▶
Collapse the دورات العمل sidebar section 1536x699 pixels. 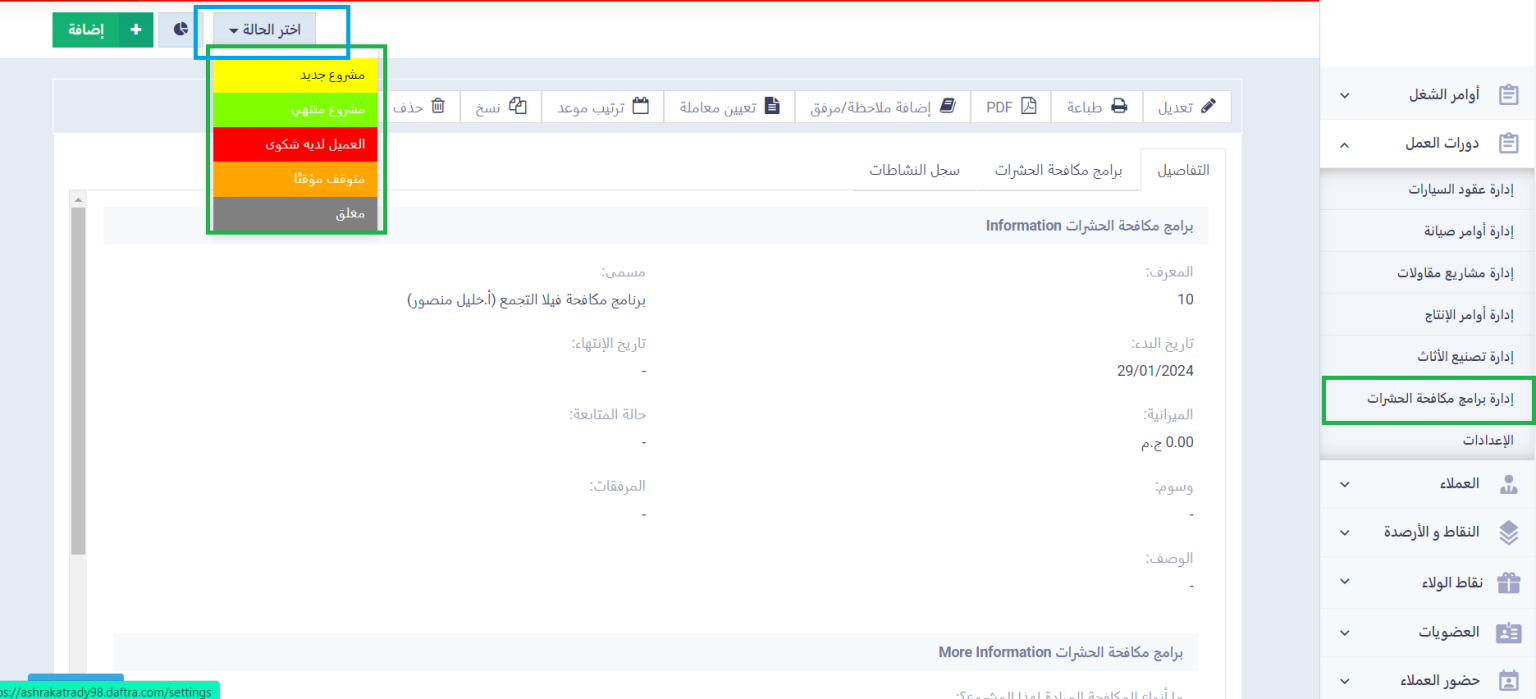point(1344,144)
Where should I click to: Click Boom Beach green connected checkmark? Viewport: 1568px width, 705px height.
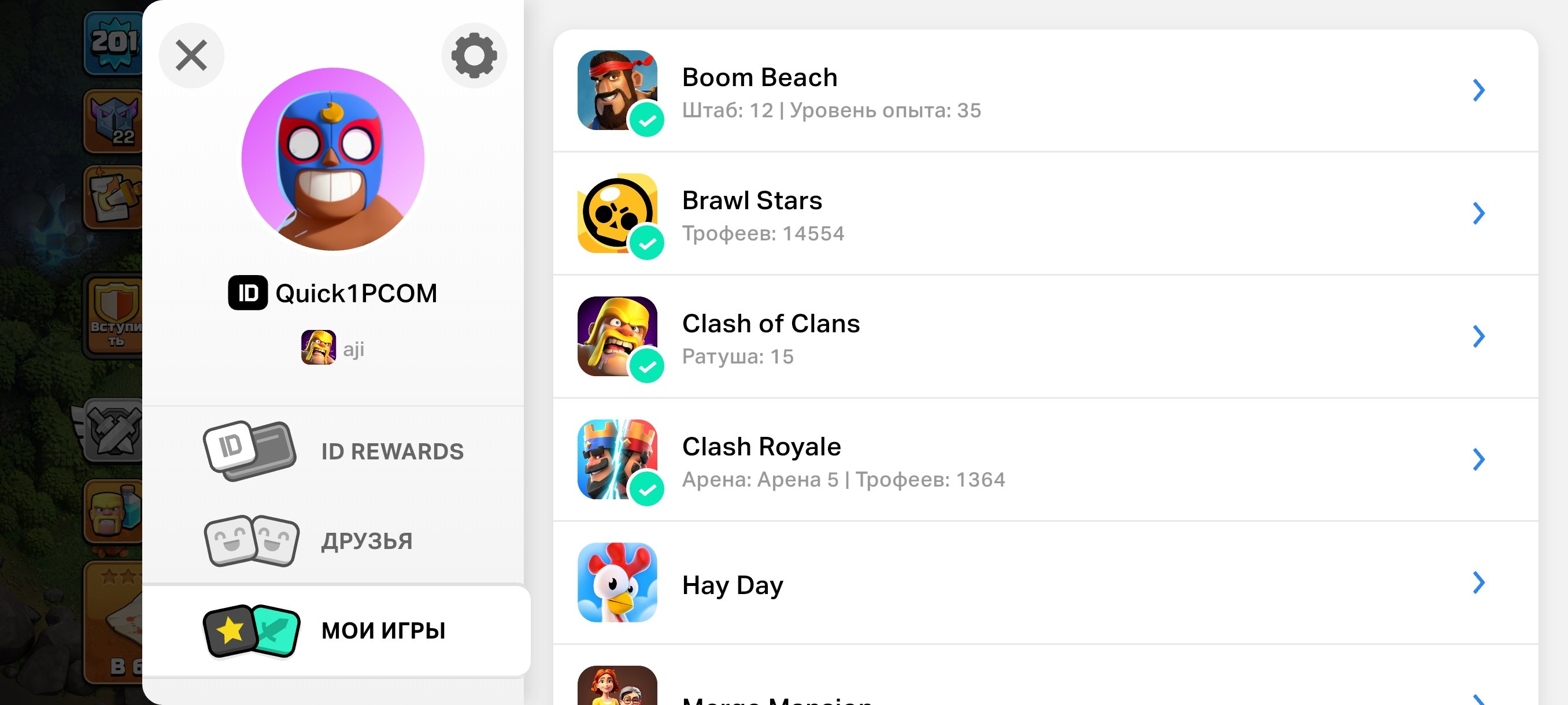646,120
◀
▶
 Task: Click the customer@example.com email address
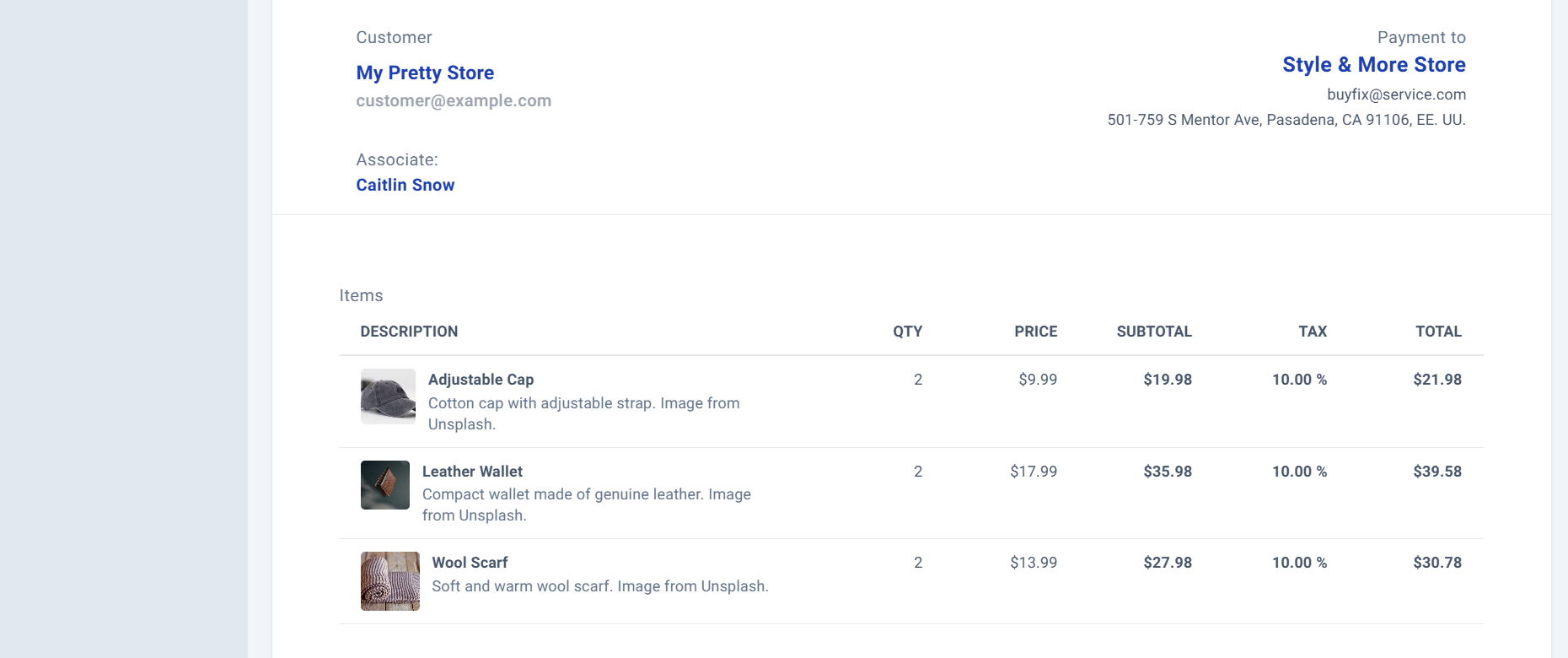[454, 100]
◀
▶ _Your instructions_
Select each line of the listing above that contains the string "Click", and reproduce those lines in full.

▶ _Exercise result_
Where should I click to: Click Boom Beach green connected checkmark? Viewport: 1568px width, 705px height.
 Task: Click the customer@example.com email address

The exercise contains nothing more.